# Hybrid Recommender Systems
In this session, we will look at recommender systems that combine collaborative filtering and content-based methods.
The focus of this hands-on exercise is on understanding how those two methods can be combined. 
The `wine-reviews` dataset from the last session is reused in a slightly different format.

In [1]:
import numpy as np
import pandas as pd 
import surprise as sp

In [2]:
# data parsing
parsed_data = pd.read_csv("wine-reviews/winemag-data-130k-v2.csv")
filtered_data = parsed_data[['country','province','region_1','variety','price','taster_name','points']]
cleaned_data = filtered_data.rename(columns={'region_1': 'region'}).dropna(subset=['country','province','region','variety','taster_name','points'])

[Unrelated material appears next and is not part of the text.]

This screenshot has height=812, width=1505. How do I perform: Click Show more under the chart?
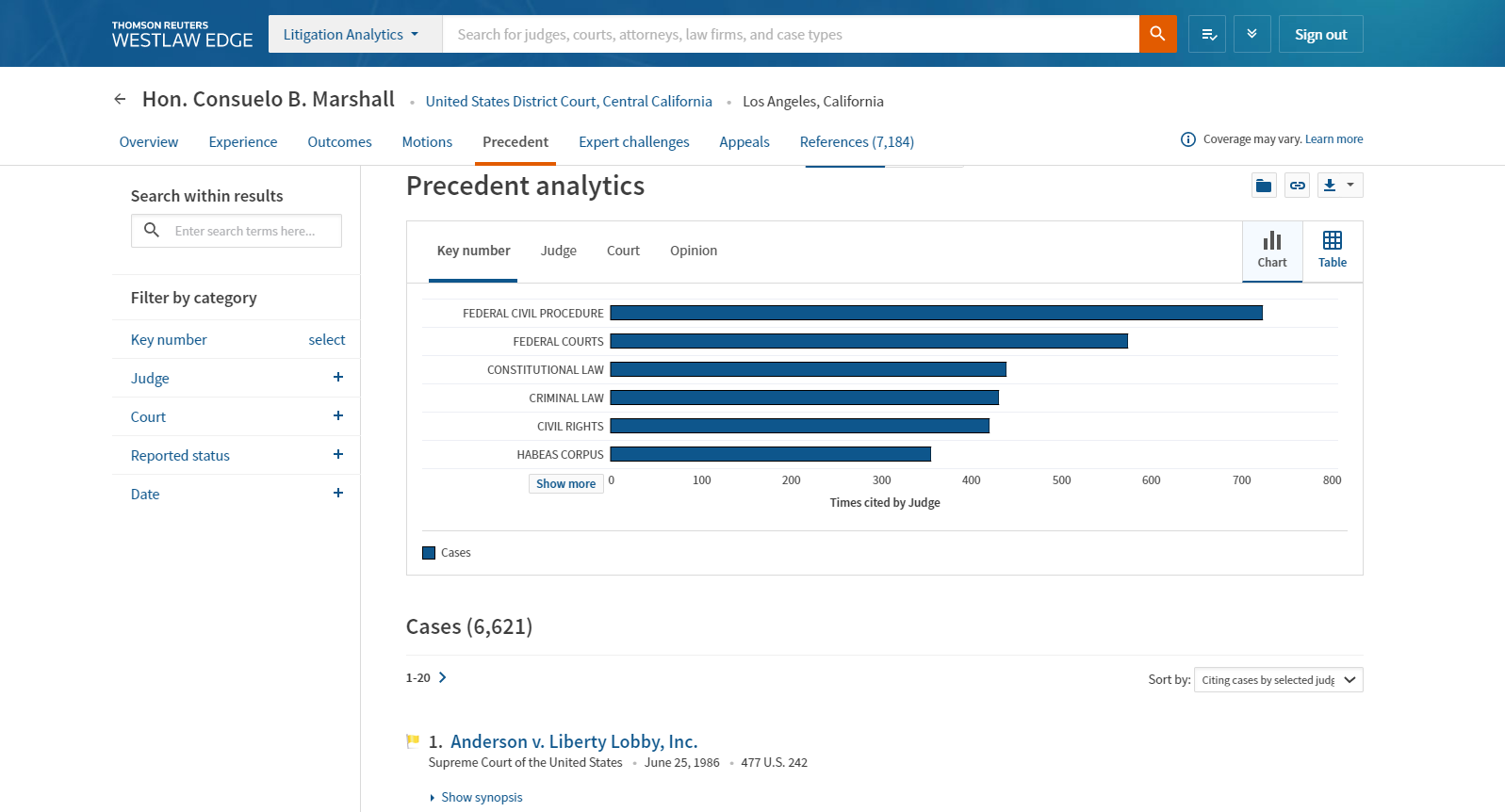565,484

# group all wines from a region that have the same variety, assign mean price
wines_all = cleaned_data.groupby(['country', 'province', 'region', 'variety']).agg({'price': 'mean'}).reset_index()
wines_all = wines_all.assign(id=pd.Series(range(1, wines_all.shape[0]+1), dtype=int, index=wines_all.index))
wines_all = wines_all[['id', 'country', 'province', 'region', 'variety', 'price']]

users_all = cleaned_data.groupby('taster_name').count().reset_index()[['taster_name']]
users_all = users_all.assign(id=pd.Series(range(1, users_all.shape[0]+1), dtype=int, index=users_all.index))

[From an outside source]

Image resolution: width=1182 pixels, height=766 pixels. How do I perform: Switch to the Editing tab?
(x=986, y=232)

# link ratings to wines and users via id
wine_id_translator = {(row['country'], row['province'], row['region'], row['variety']): row['id'] for index, row in wines_all.iterrows()}
user_id_translator = {row['taster_name']: row['id'] for index, row in users_all.iterrows()}
def get_wine_id_series(data_frame):
    return pd.Series((wine_id_translator[(row['country'], row['province'], row['region'], row['variety'])] for _, row in data_frame.iterrows()), index=data_frame.index)
def get_user_id_series(data_frame):
    return pd.Series((user_id_translator[row['taster_name']] for _, row in data_frame.iterrows()), index=data_frame.index)

# aggregate average points of all ratings from a user for a wine
ratings_all = cleaned_data.assign(wine_id=get_wine_id_series, user_id=get_user_id_series)[['taster_name', 'user_id', 'wine_id', 'points']].groupby(['user_id', 'taster_name', 'wine_id']).mean().reset_index()

# only include wines that have 3 or more ratings
most_rated_wines = list(ratings_all.groupby(['wine_id']).count()[lambda x: x['points'] >= 3].reset_index()['wine_id'].values)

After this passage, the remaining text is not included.